Mars Meteoriti NWA7034 ve Suyun İzleri

Bilim insanları, "Siyah Güzel" olarak bilinen NWA7034 meteoriti üzerinde nano ölçekli jeokimyasal analizler gerçekleştirdi. Çalışmada, zirkonyum tanesinde su açısından zengin sıvıların varlığını gösteren demir, alüminyum, itriyum ve sodyum gibi element desenleri keşfedildi. Araştırmanın ortak yazarı, Curtin Üniversitesi Dünya ve Gezegen Bilimleri Okulu’ndan Dr. Aaron Cavosie, bu bulgunun, Mars’ın erken döneminde hidrotermal sistemlerin varlığına dair önemli bir kanıt olduğunu söyledi.

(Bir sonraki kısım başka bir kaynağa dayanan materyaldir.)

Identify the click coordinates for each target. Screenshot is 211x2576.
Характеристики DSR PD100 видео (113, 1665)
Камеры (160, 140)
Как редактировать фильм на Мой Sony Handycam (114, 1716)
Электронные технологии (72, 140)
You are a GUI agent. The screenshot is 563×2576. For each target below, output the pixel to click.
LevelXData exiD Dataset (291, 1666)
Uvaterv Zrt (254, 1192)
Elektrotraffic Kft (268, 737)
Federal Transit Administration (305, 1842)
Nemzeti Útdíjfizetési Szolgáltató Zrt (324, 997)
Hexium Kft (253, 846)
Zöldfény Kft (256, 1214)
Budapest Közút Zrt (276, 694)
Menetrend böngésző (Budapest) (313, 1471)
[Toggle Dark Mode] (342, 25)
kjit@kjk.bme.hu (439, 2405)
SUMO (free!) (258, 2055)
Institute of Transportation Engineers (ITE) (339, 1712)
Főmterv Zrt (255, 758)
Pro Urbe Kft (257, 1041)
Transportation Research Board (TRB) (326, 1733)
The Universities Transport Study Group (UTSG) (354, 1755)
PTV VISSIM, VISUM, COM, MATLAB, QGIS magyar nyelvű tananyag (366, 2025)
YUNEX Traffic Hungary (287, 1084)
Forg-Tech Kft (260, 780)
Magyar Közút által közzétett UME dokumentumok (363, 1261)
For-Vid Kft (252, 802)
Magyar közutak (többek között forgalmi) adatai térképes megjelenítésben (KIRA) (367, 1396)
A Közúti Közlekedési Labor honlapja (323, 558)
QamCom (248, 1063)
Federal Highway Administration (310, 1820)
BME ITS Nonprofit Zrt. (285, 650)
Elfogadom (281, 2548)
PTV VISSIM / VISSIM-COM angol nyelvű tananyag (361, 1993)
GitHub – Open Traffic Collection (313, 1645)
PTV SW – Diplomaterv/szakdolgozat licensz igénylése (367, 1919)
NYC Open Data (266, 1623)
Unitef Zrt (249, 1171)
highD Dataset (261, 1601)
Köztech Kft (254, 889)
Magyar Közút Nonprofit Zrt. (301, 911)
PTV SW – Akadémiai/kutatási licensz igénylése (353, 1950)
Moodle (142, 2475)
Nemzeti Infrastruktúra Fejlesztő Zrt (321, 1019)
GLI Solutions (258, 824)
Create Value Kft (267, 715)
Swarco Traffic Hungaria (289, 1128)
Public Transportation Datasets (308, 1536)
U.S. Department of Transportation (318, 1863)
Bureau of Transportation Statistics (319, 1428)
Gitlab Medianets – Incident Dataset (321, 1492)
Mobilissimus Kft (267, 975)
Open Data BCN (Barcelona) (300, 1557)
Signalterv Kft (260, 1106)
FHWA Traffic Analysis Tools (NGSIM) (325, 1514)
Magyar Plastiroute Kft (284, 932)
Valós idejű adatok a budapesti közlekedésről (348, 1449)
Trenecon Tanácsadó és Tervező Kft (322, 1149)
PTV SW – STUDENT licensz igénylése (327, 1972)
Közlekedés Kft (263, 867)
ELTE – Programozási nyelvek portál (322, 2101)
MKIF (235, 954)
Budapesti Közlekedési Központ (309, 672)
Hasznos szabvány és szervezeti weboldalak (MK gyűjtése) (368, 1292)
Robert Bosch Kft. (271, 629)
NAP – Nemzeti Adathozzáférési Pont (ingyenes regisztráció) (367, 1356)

Dr. Cavosie, “4,45 milyar yıl önce Mars’ta sıcak suyun elementel kanıtlarını tespit etmek için nano ölçekli jeokimya yöntemlerini kullandık. Dünya’daki yaşamın gelişiminde hidrotermal sistemler kritik öneme sahipti ve bu bulgular, erken Mars’ta da yaşanabilir ortamlar için gerekli bileşenlerin mevcut olduğunu gösteriyor,” dedi.

Mars’ın Erken Tarihi ve Su

Araştırmacılar, Mars’ın kabuğunda büyük meteorit çarpmalarına rağmen yaklaşık 4,1 milyar yıl önce Nuh Öncesi dönemde suyun var olduğunu ortaya koydu. Dr. Cavosie, aynı zirkonyum tanesi üzerinde 2022’de yapılan bir çalışmada, meteorit çarpmaları nedeniyle “şoklandığını” belirlediklerini ve bunun Mars’tan gelen ilk ve tek şoklanmış zirkonyum tanesi olduğunu açıkladı. Yeni araştırma, bu tanede suya dair belirgin jeokimyasal işaretler tespit ederek, Mars’ın bilinen en eski kabuğunda suyun izlerini ortaya koydu.

Dr. Cavosie, “Bu çalışma, Mars’ın kabuğunun en erken döneminde su açısından zengin sıvıların var olduğunu ve bu sıvıların erken Mars magmatik süreçlerine eşlik ettiğini gösteriyor. Bu, Mars’ın yaşanabilirlik potansiyelini anlamak adına kritik bir adım,” dedi.

Çalışmanın baş yazarı, Lozan Üniversitesi’nden Dr. Jack Gillespie, Curtin Üniversitesi’nde doktora sonrası araştırma görevlisi olarak görev yaparken bu araştırmaya liderlik etti. Çalışmaya Curtin Uzay Bilimi ve Teknoloji Merkezi, John de Laeter Merkezi ve Adelaide Üniversitesi’nden araştırmacılar da katkı sağladı.

Bulgular, bilim dünyasında prestijli bir yer edinen Science Advances dergisinde yayımlandı.